DIOCESI – Lectio delle Sorelle Clarisse del Monastero Santa Speranza sulle letture di domenica 28 settembre.
Il Vangelo di Marco, ormai lo abbiamo capito, è un racconto “di strada”, poiché ci presenta un Gesù in perpetuo movimento, che fa della strada, appunto, il luogo privilegiato per l’annuncio del Regno, dove è possibile incontrare l’umanità più vera, più povera, più bisognosa, mentre rifugge i luoghi dei del potere religioso e politico. Allora, molte volte, sono i “capi” che vanno da lui, quasi sempre per tendergli un tranello o, come dice il Vangelo di domenica prossima, «per metterlo alla prova» con una domanda: è lecito a un marito ripudiare la propria moglie?
Bisogna sapere che gli interlocutori non avevano affatto bisogno di chiarimenti in merito, perché la Legge di Mosé e, precisamente, il libro del Deuteronomio (24,1-4), contemplava già il caso del ripudio, come lo stesso Gesù fa dire a questi farisei interrogandoli a sua volta.
Ma Gesù non si lascia tirare dentro questioni di interpretazioni e di cavilli e cambia il terreno della questione, riportandola al suo fondamento, alle origini, a quell’ «in principio» in cui ogni cosa fu creata dalla Parola di Dio. Cosa c’è all’origine dell’unione sponsale tra un uomo e una donna? “L’amore”, risponderemmo noi! Giusto, ma può mai essere una “legge” a far nascere l’amore o a decretarne la fine?
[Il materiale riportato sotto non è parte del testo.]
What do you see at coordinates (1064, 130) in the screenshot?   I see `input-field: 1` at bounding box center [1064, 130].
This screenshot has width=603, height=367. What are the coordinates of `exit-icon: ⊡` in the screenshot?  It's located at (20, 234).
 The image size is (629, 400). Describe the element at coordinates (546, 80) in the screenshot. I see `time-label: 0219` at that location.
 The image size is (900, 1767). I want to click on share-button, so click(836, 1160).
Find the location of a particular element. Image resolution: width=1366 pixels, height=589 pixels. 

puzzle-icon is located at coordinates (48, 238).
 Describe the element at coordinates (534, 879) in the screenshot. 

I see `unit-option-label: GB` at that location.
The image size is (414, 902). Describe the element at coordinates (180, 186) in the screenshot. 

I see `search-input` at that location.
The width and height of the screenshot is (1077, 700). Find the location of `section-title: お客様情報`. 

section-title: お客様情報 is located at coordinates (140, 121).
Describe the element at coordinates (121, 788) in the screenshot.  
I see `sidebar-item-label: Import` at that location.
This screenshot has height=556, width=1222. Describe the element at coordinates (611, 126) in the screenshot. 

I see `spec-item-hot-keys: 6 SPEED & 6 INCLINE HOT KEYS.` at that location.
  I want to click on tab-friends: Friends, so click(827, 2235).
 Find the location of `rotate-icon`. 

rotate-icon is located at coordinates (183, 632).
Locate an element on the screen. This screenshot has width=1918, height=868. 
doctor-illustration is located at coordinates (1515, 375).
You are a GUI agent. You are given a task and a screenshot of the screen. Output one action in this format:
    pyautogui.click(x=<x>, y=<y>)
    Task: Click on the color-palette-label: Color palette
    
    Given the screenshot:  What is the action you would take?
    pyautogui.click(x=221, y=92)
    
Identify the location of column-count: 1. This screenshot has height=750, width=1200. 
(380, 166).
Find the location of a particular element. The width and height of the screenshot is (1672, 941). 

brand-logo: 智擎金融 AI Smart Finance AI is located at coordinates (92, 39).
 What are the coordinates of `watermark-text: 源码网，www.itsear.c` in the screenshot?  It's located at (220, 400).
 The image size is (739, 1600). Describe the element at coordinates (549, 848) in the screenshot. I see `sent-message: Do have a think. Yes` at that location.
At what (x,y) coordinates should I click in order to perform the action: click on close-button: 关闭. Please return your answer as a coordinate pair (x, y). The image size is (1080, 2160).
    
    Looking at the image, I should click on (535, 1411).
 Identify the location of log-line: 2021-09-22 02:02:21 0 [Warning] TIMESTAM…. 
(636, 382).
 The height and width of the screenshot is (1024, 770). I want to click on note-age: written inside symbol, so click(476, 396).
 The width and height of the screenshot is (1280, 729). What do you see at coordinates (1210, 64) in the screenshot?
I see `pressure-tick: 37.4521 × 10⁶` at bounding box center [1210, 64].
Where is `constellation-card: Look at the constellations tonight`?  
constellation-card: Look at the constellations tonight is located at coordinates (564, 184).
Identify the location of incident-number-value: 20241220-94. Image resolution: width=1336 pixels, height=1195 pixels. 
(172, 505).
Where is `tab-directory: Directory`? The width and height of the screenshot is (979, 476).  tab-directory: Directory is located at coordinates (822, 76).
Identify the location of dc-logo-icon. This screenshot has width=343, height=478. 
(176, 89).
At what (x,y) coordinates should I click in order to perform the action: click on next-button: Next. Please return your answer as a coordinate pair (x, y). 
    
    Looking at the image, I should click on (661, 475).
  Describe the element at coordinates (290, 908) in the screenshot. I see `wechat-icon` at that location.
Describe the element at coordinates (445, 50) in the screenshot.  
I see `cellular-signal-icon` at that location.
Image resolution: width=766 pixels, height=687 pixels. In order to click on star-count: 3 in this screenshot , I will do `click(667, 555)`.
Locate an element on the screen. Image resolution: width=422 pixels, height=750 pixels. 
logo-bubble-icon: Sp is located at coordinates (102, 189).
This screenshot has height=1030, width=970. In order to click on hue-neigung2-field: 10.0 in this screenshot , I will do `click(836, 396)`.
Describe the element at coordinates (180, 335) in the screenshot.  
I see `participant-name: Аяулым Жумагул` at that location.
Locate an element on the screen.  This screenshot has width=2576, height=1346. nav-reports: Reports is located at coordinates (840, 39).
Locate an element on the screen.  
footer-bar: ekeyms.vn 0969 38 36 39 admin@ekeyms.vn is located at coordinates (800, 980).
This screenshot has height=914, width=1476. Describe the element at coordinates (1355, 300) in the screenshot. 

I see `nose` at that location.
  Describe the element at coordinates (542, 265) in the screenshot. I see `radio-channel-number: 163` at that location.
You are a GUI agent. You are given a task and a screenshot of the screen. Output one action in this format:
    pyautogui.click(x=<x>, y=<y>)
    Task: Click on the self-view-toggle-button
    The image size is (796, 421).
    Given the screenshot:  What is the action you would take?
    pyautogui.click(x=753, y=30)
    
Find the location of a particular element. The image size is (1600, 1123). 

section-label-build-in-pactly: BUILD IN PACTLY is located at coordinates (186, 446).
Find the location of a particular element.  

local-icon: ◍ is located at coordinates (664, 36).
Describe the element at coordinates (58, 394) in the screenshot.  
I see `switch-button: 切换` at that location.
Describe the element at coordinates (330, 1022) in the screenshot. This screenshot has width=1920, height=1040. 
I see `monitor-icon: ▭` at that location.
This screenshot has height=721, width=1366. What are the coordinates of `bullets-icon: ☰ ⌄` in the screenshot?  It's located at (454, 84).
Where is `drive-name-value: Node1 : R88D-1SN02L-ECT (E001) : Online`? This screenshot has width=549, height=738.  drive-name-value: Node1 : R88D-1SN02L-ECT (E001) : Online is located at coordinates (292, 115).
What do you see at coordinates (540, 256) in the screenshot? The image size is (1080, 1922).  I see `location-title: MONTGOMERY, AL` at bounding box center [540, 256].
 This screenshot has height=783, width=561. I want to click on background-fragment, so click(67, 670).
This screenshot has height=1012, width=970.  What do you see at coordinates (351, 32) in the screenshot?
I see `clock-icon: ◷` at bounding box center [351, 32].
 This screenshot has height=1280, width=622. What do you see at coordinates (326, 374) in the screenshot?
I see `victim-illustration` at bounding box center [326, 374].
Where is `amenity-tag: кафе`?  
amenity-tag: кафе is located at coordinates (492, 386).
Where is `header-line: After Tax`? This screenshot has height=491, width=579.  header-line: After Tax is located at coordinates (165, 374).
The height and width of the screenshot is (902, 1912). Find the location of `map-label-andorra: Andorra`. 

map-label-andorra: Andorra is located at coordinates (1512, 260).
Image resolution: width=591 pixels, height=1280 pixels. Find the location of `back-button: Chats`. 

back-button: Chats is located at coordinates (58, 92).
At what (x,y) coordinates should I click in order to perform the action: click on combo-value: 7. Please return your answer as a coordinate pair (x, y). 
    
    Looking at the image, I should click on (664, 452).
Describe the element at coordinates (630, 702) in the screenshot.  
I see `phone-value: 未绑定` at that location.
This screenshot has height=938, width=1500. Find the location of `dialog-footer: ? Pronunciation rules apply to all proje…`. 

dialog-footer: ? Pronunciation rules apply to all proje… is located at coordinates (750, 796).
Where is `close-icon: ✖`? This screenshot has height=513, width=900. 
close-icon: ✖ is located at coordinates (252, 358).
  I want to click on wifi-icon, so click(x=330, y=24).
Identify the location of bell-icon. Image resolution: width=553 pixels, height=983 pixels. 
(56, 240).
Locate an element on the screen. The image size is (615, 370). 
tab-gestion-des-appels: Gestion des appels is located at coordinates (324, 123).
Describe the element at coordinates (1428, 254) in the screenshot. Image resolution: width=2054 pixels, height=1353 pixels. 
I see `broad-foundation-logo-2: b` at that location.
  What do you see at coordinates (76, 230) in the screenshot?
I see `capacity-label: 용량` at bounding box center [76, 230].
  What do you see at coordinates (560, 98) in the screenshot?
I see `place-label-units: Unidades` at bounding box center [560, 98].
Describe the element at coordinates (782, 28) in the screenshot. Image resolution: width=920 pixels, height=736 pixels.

Il testo di Genesi che costituisce la I^ lettura, in parte citato da Gesù nel Vangelo, non parla di una legge, ma di una volontà di bene di Dio verso l’uomo: «non è bene che l’uomo sia solo: voglio fargli un aiuto che gli corrisponda».
Dal “volere bene” di Dio scaturisce il “volersi bene” dell’uomo e della donna; per il loro “corrispondersi” di questo amore «l’uomo lascerà suo padre e sua madre e si unirà a sua moglie, e i due saranno un’unica carne». Sicuramente, questa Parola di Gesù sull’amore sponsale è molto esigente, ma, in realtà per Gesù è l’amore in se stesso a non poter essere altro che dono totale di se stessi all’altro, in ogni tipo di relazione, dal momento che egli ci ha chiesto di amarci come Lui ci ha amati, Lui che, come dice la Lettera agli Ebrei nella II^ lettura, «ha sofferto, perché per la grazia di Dio egli provasse la morte a vantaggio di tutti». Il Vangelo si conclude con il Maestro che mette, ancora una volta, al centro i bambini perché «chi non accoglie il regno di Dio come lo accoglie un bambino, non entrerà in esso».
E, rimproverati i discepoli che volevano cacciarli, «prendendoli tra le braccia, li benediceva, imponendo le mani su di loro». Sì, l’amore ha qualcosa di sovra-umano, ma non dobbiamo pensare che Gesù ci chieda di essere dei supereroi per poterlo vivere, ma aspetta che tendiamo le braccia verso di Lui per poterlo accogliere, come i bambini.